The book Why Some Like it Hot by Gary Paul Nabhan is about evolution (though not going all the way back to our prehistoric ancestors and not particularly applicable to most urban westerners). He discusses traditional foods in some relatively isolated areas where the native people over time adapted to the available food supplies, and he describes how a change, usually a forced change, to a western and modern diet has harmed them, especially by causing obesity and diabetes. Among others, he explores the foods of the eastern Mediterranean island of Crete, Native American foods in parts of the southwestern US, and native foods of Hawaii. He describes some efforts where people have reintroduced foods of their recent ancestors. His research theme: "how food reflects the interaction between biological and cultural diversity." (p. 2)

The Omnivore's Dilemma by Michael Pollan tackles similar themes from a different angle.
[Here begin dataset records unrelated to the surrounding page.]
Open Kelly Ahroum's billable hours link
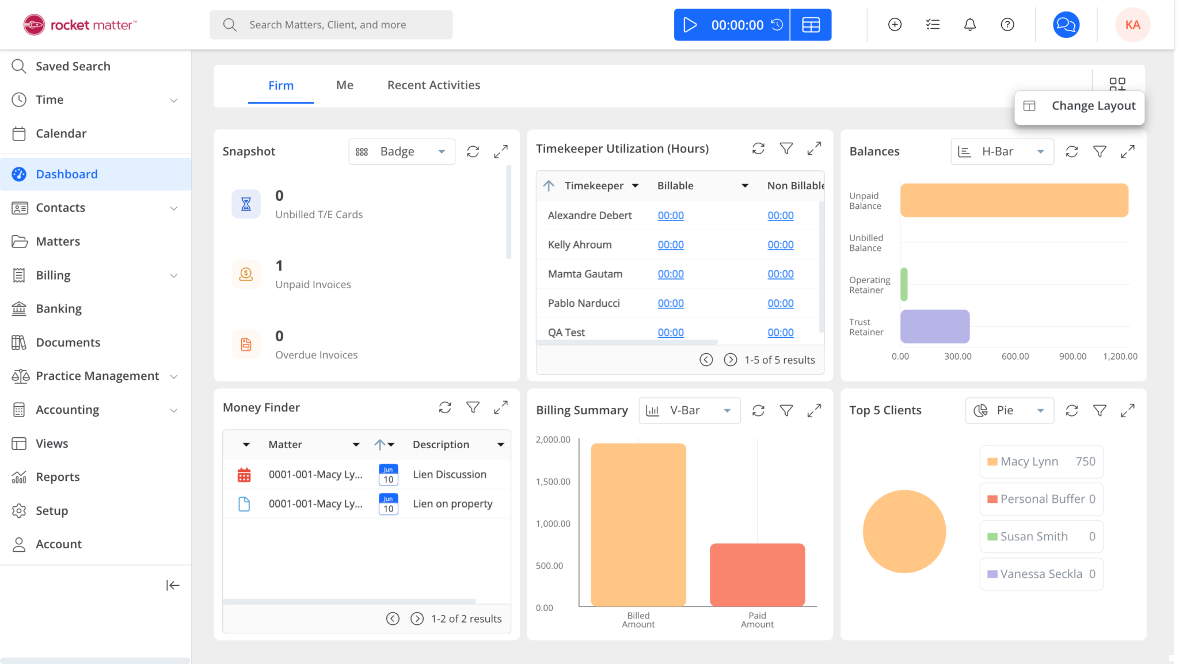Image resolution: width=1179 pixels, height=664 pixels. pos(670,245)
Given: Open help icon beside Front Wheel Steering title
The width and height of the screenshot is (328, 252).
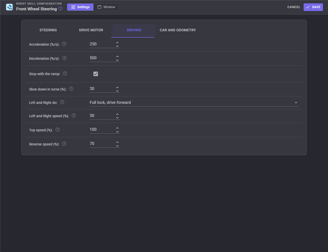Looking at the screenshot, I should pos(60,9).
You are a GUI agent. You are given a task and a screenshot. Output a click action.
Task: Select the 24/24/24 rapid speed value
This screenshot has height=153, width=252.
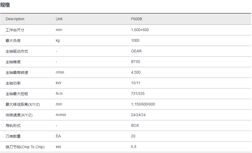(138, 115)
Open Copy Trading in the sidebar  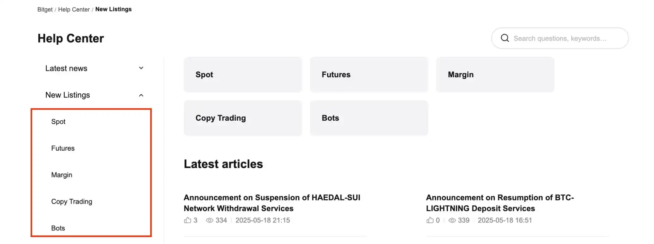(x=72, y=201)
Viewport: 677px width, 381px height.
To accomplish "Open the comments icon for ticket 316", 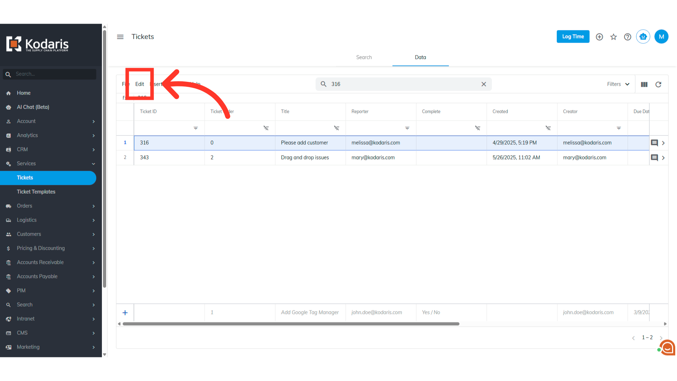I will (654, 143).
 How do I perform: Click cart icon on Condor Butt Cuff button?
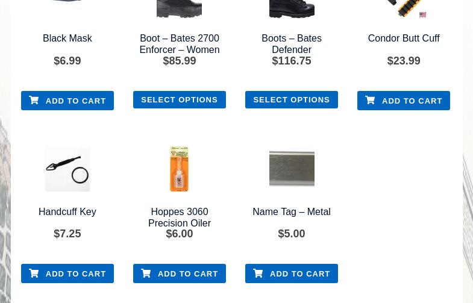pos(371,101)

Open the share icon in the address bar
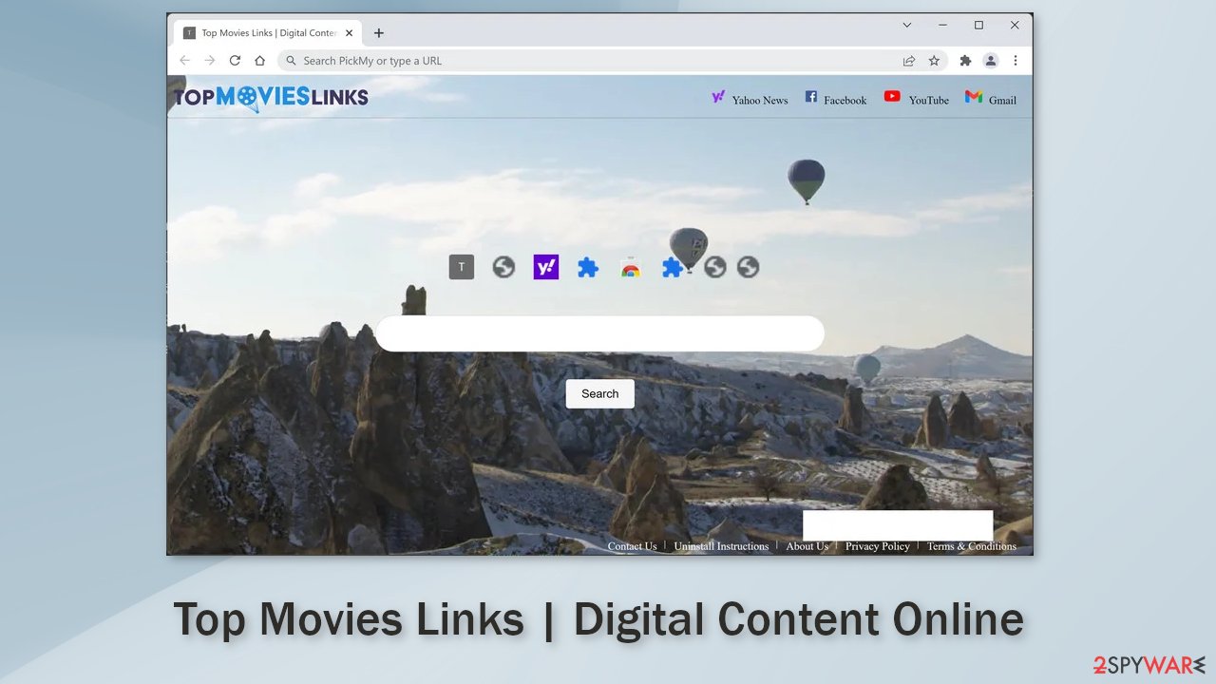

His exploration of what the term "organic" has meant at various times offers an alternative view of what people think they are doing when they think they are rational.

Science applied to nutrition is not new. Perfection Salad by Laura Shapiro describes the well-meaning but often misguided efforts of the late 19th and early 20th century women to create the new discipline that they titled "home economics." Shapiro illustrates how their efforts paved the way for mass-produced and highly processed foods to be accepted into the American diet, and how the longest-lasting achievement was pathetic "home-ec" classes that may recently have at last disappeared from junior high schools. (I sure remember Miss Gordon, our home-ec teacher!) These well-meaning advocates of scientific nutrition 100 years ago or so also tried to change lower class eating habits in American cities, especially among the very poor and immigrant communities, but people preferred to eat what they liked, not what someone told them was good for them. One amusing thing: how the same type of reasoning is going on now, and probably has never stopped since the era covered by the book.

When I read libertarian arguments about the freedom to choose whether to drink a 32 ounce soda or not, I wonder about the rationality of the writer. When I read about people who think they are on a "paleolithic" diet because their food choices become so rational and evolutionarily sensible, I suspect that they don't know about actual food history. Same for the fad for "intuitive eating" and a number of other claims about how our bodies can guide us to health. (Against Autonomy: Justifying Coercive Paternalism by Sarah Conly as reviewed here sounds as if it has a lot of relevant material, but I haven't read it yet.)